Ya rayah


Ya rayah est un chant de tristesse. Comme Arrête mal palé, traité récemment dans cette même rubrique, le ton de la chanson n’est pas venimeux, vindicatif ou dénonciateur, comme on le trouve (à juste titre) dans Lettre à la République de Kery James, par exemple.

Non, juste une immense amertume.

Comme Arrête mal palé la chanson est entraînante, dansante et ajoute au texte une note exotique, nostalgique. On danse sur Ya rayah et on oublie un peu le quotidien, l’usine, les flics, les Français racistes, la misère, les privations, le quotidien rude. On danse comme survolant la bassesse du monde.
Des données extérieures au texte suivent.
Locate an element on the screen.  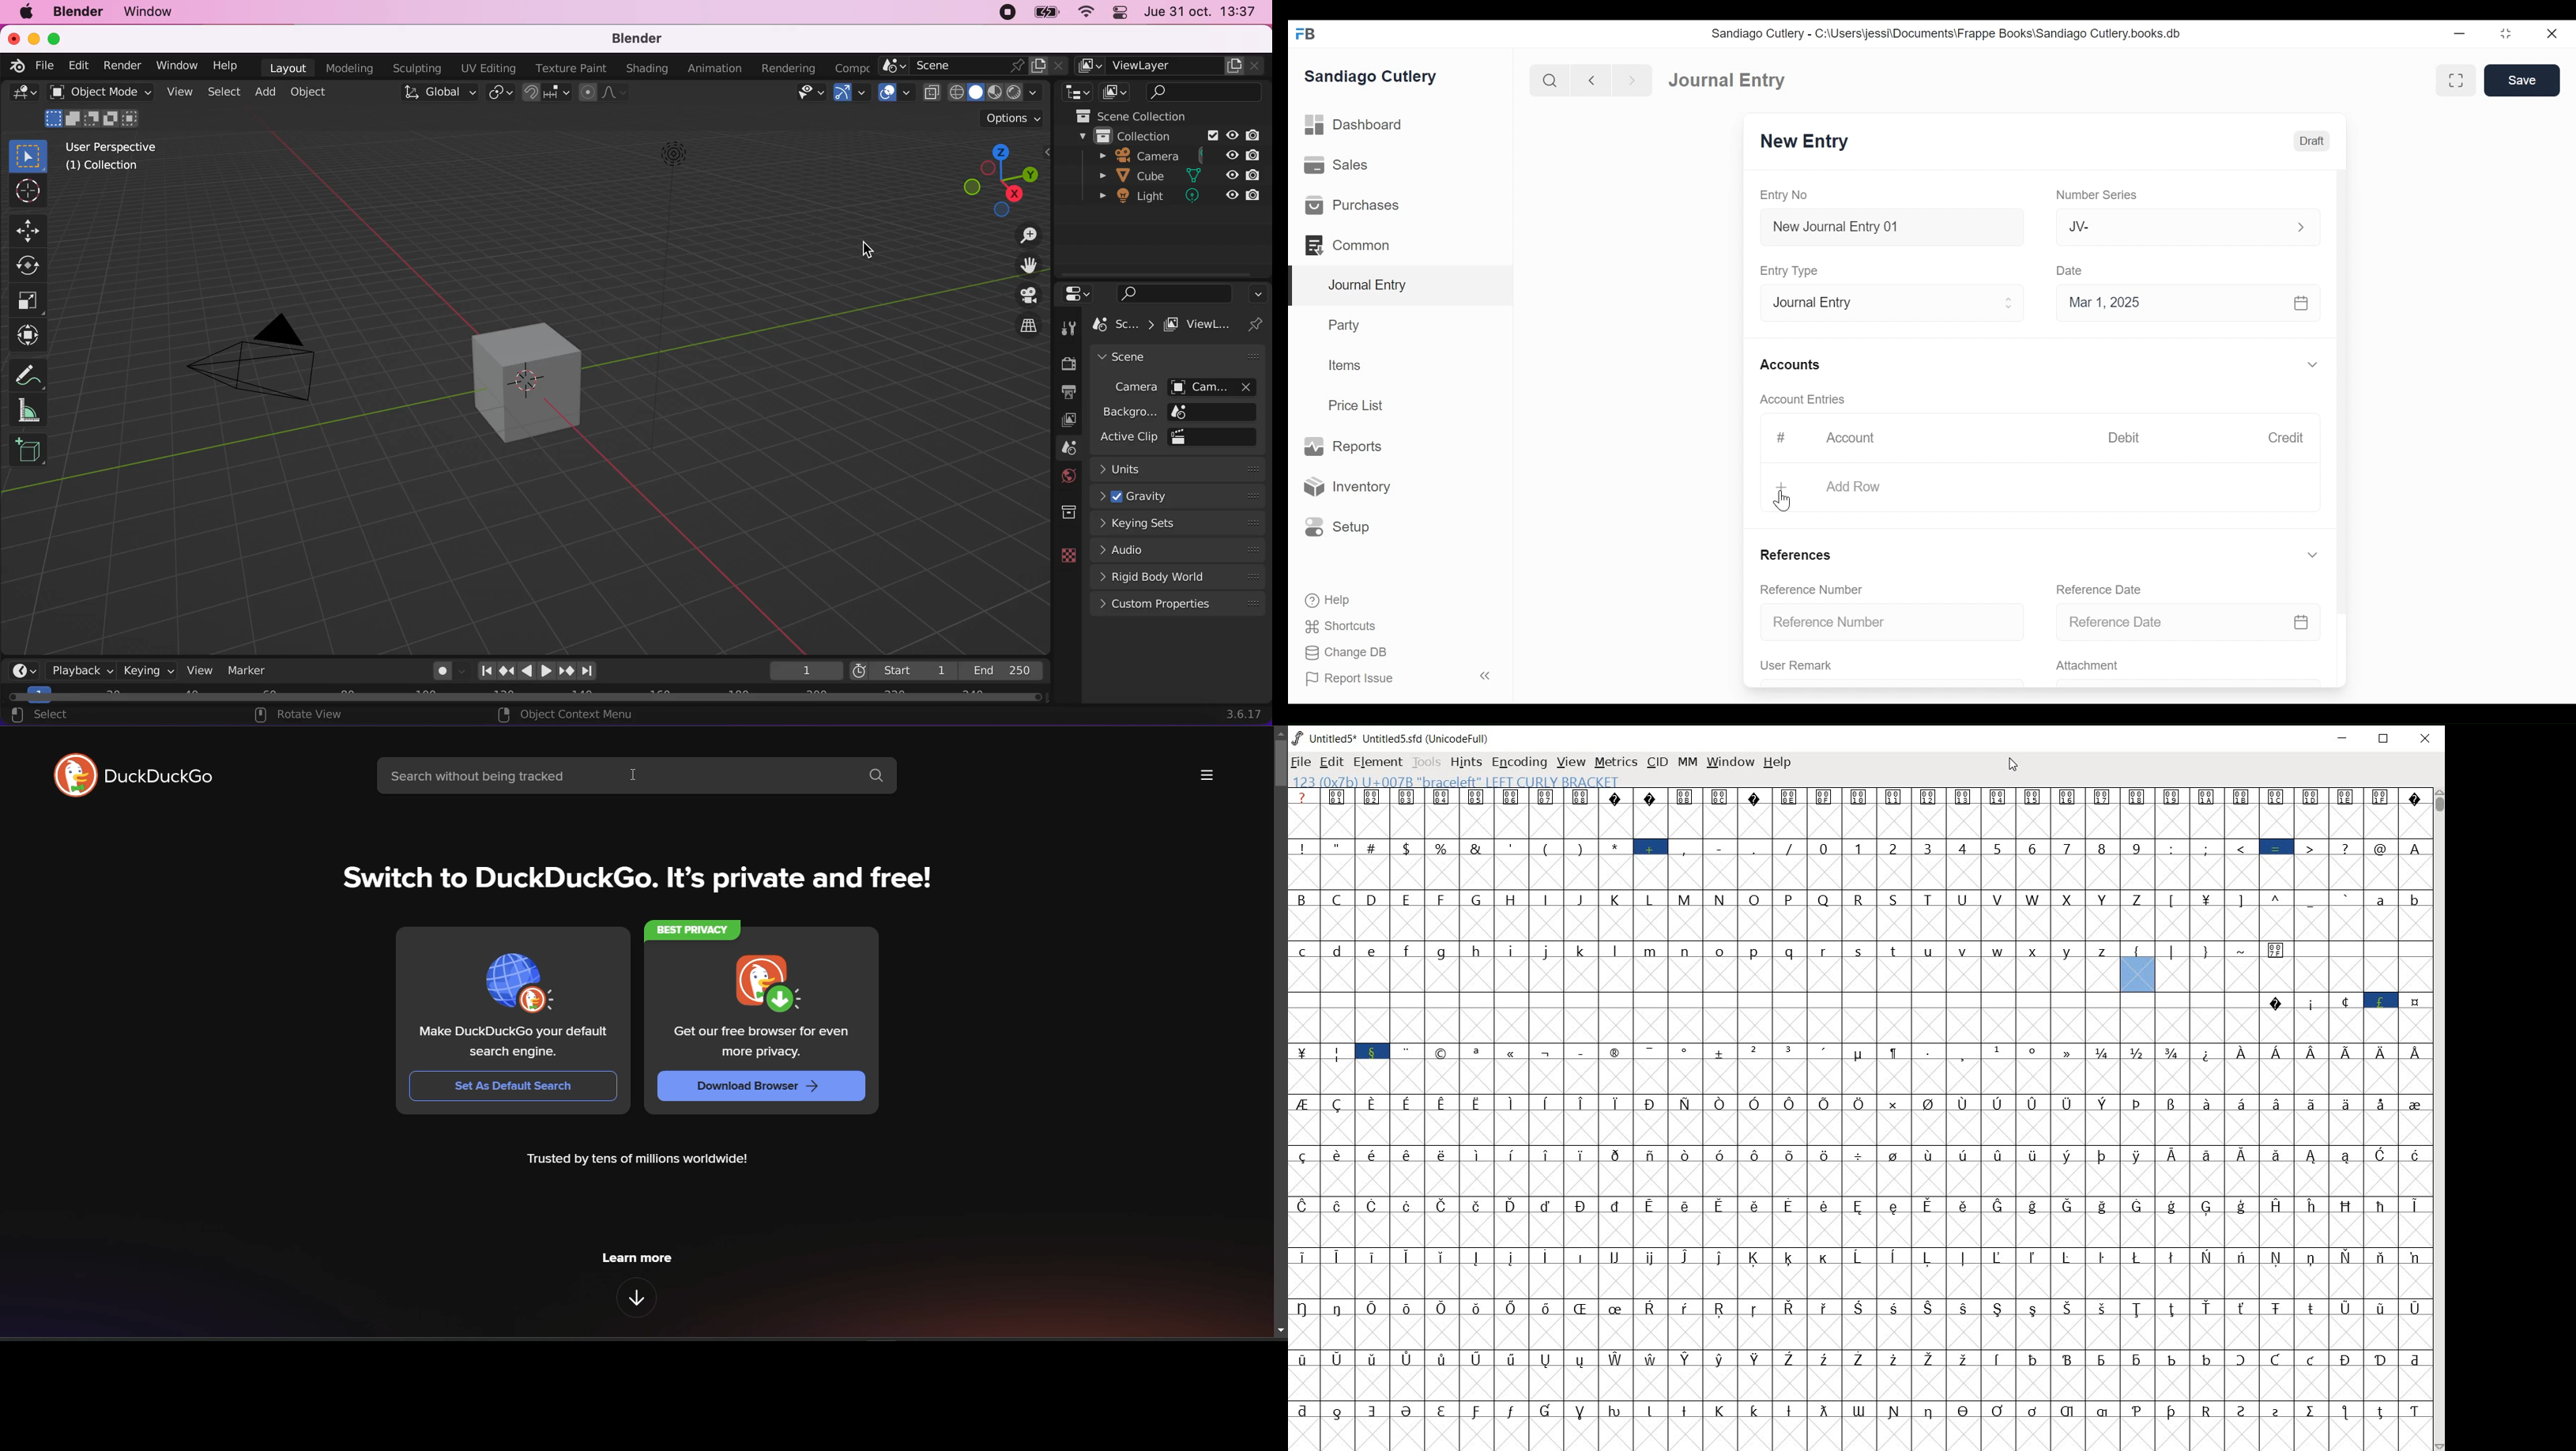
Date is located at coordinates (2070, 270).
On danse avec les autres, renouant avec ce si peu de communauté… qui n’existe pas plus au pays qu’ici, en métropole, où il fait toujours froid, dans ces cités laides et brutes, au milieu de ces autres étrangers…

Mais ne sommes-nous pas tous des étrangers au capitalisme ? Qui, réellement, s’y retrouve dans ce monde de merde ? A part les bourgeois et leurs laquais d’artistes ?
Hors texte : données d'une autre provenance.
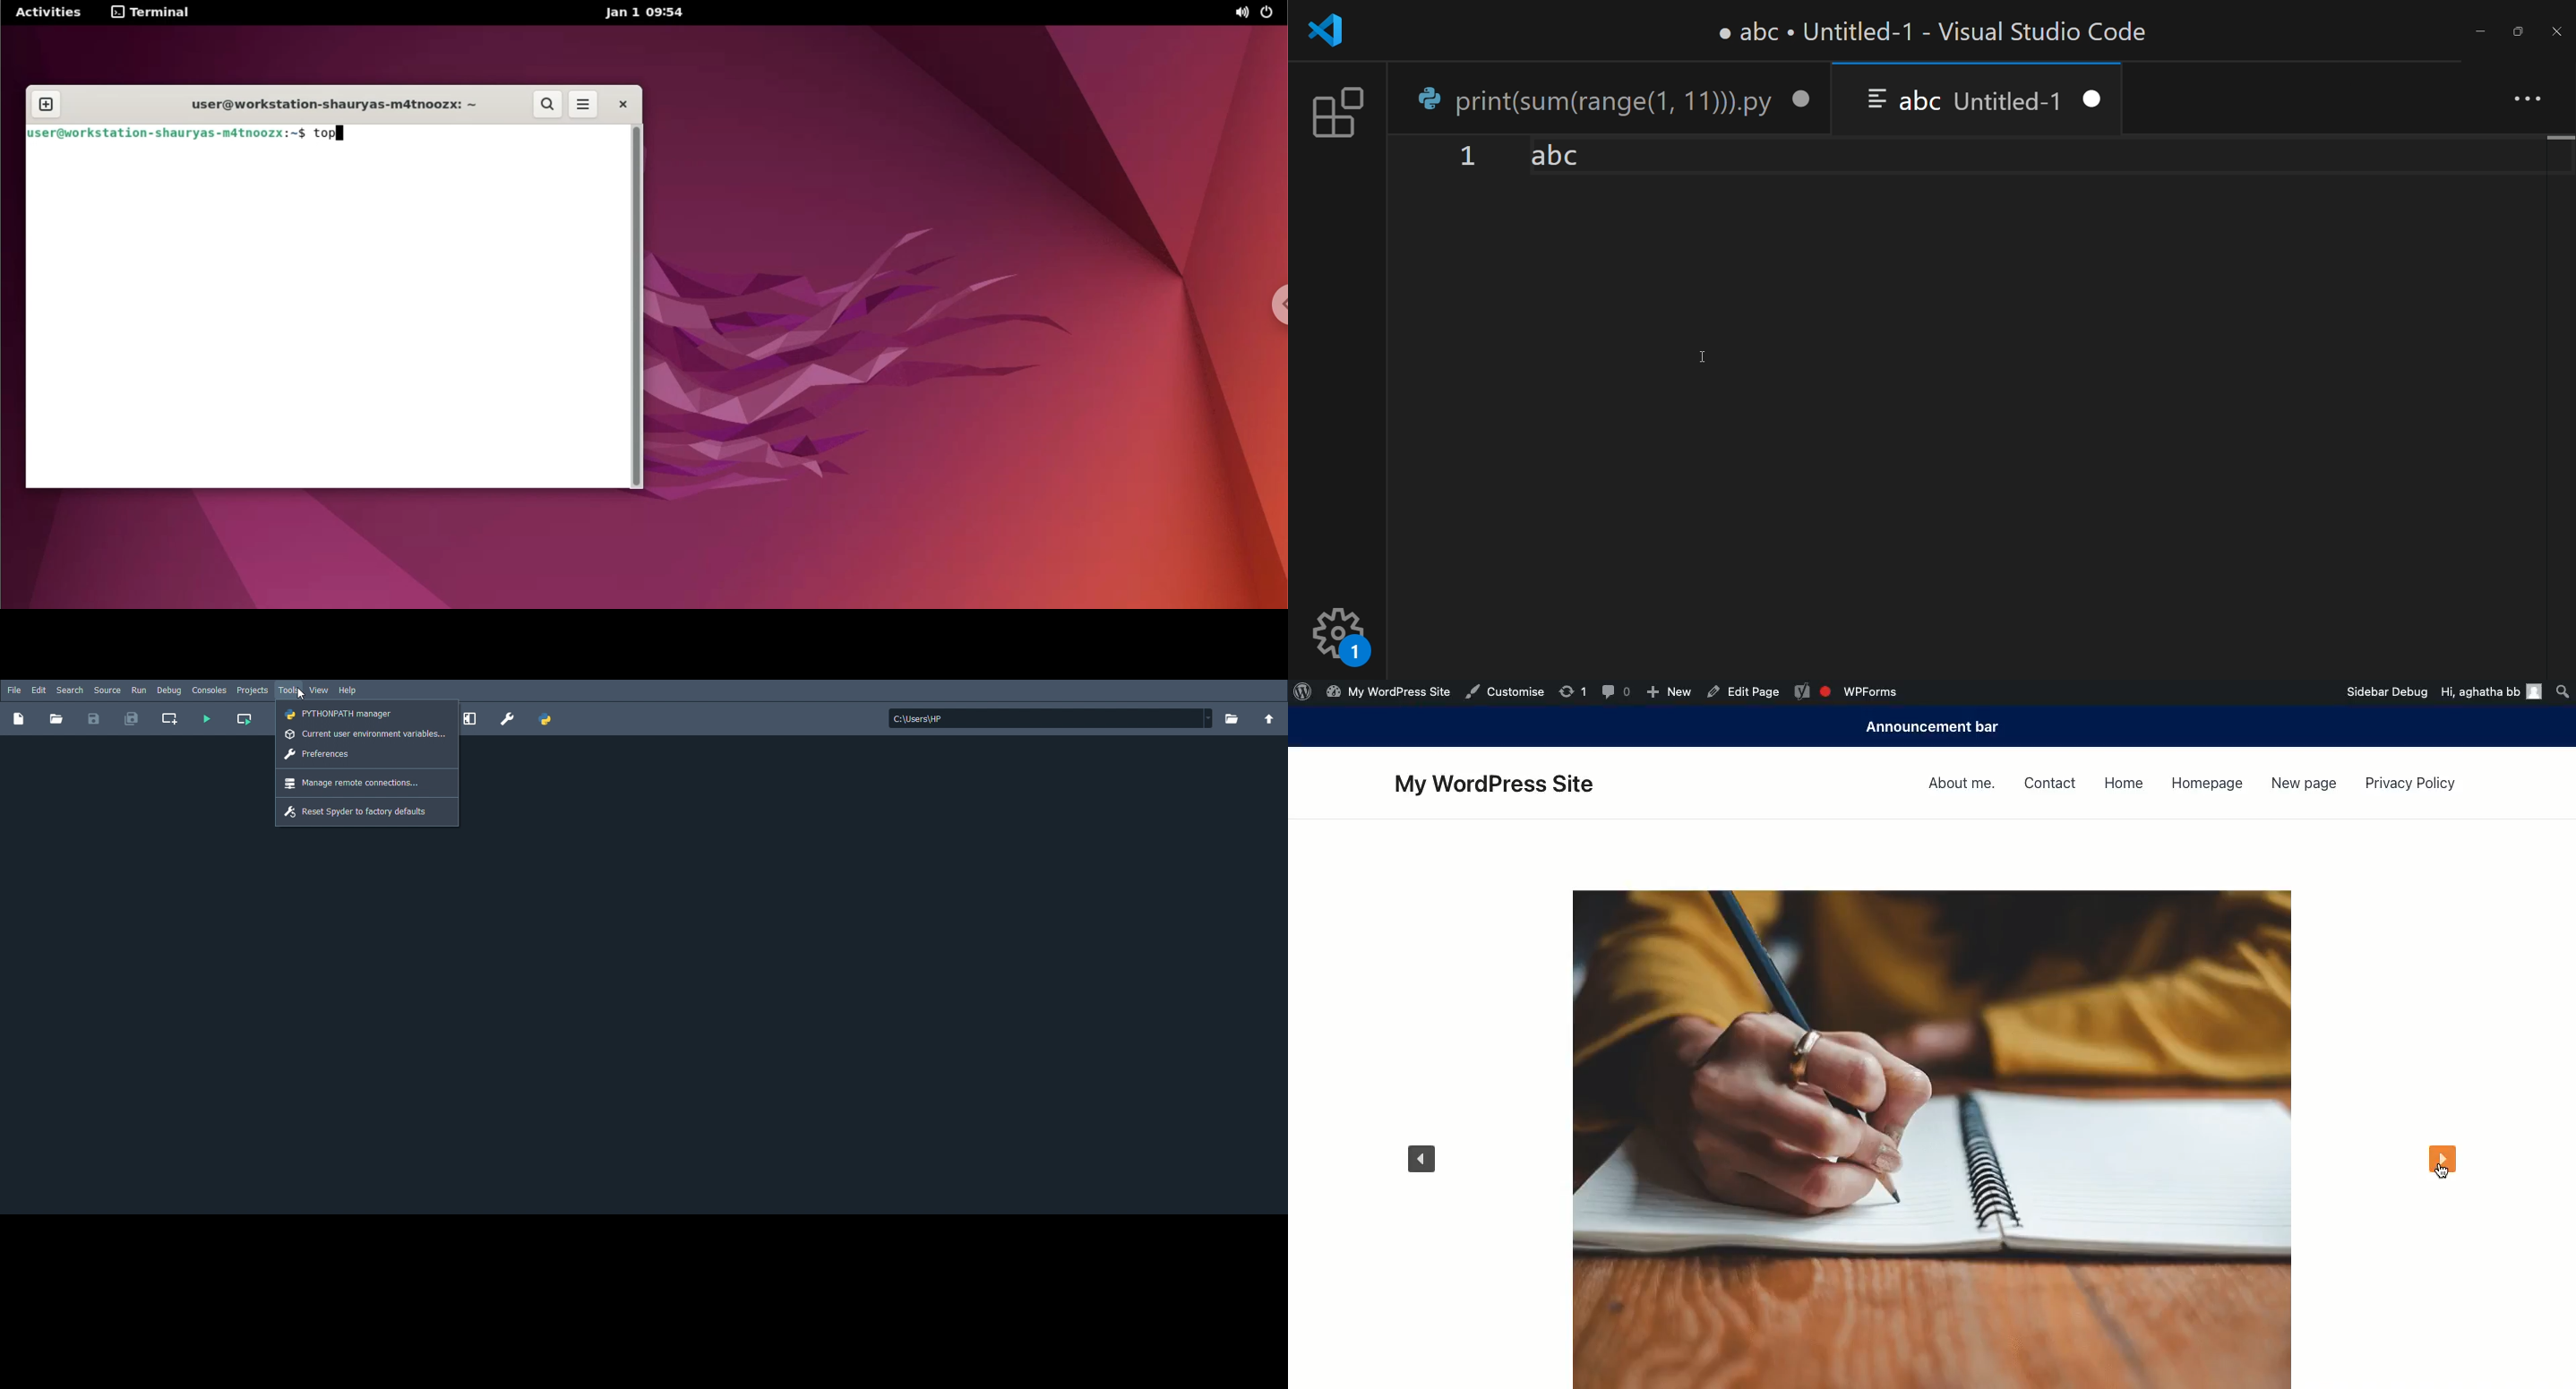 The width and height of the screenshot is (2576, 1400). What do you see at coordinates (205, 719) in the screenshot?
I see `Run file` at bounding box center [205, 719].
Aux sceptiques qui vont dire : exagération, caricature… nous conseillons la lecture de Tête de turc, de Günter Wallraff, en 1985.

Dans ce site, nous creusons ces sillons de notre misère, et semons la révolte, en la chantant, la dansant s’il le faut. Jeunes pousses vivaces ou vieux plants rabougris nous tentons de rester vivants.

Dahmane El Harrachi  » Ya rayah « 

Abderrahmane Amrani, alias Dahmane El Harrachi puise dans son vécu pour écrire cette chanson, en 1973. Le monde connaît probablement plus la version médiatisée de Rachid Taha, en 1997. On songe au trajet semblable de Lili Boniche ou de Cesària Evora qui, tous deux, ont aussi goûté à la saveur de l’exil. On écoute Ya rayah et on peut danser :

Et puis, en cadeau, une version qui explose les frontières :


Paroles

Ya Rayah – Oh, émigrant

Ya rayah win msafar trouh taâya wa twali
Ch’hal nadmou laâbad el ghaflin qablak ou qabli

Oh émigrant où vas-tu? Finalement, tu dois revenir
Combien de gens ignorants ont regretté cela avant toi et moi

Chhal cheft al bouldan laamrine wa lber al khali
Chhal dhiyaat wqat chhal tzid mazal ou t’khali
Ya lghayeb fi bled ennas chhal taaya ma tadjri
Tzid waad el qoudra wala zmane wenta ma tedri

Combien de pays surpeuplés et de terres vides as-tu vu?
Combien de temps as-tu perdu?
Combien en as-tu encore à perdre?
Oh émigré dans le pays des autres
Sais-tu seulement ce qui se passe?
Le destin et le temps suivent leur cours, mais tu l’ignores

Aalach qalbek hzine waalach hakdha ki zawali
Matdoum achadda wila tzid taalem ou tabni
Maydoumou layyam walay doum seghrek ou seghri
Ya hlilou meskine li ghab saadou ki zahri

Pourquoi ton cœur est si triste?
Et pourquoi restes-tu là misérable?
Les difficultés prendront fin et tu n’as plus à apprendre ou construire quoi que ce soit
Les jours ne durent pas, tout comme ta jeunesse et la mienne
Oh pauvre garçon qui a raté sa chance tel que j’ai manqué la mienne

Ya msafer naatik oussaayti addiha el bakri
Chouf ma yeslah bik qbal ma tbia ou ma techri
Ya nnayem djani khabrek ma sralek ma srali
Hakdha rad el qalb bel djbine sabhane el aali

Oh voyageur, je te donne un conseil à suivre tout de suite
Vois ce qui est dans ton intérêt avant que tu ne vendes ou achètes
Oh dormeur, tes nouvelles me parvenaient
Et ce qui t’est arrivé m’est arrivé
Ainsi, le cœur revient à son créateur, le plus Grand.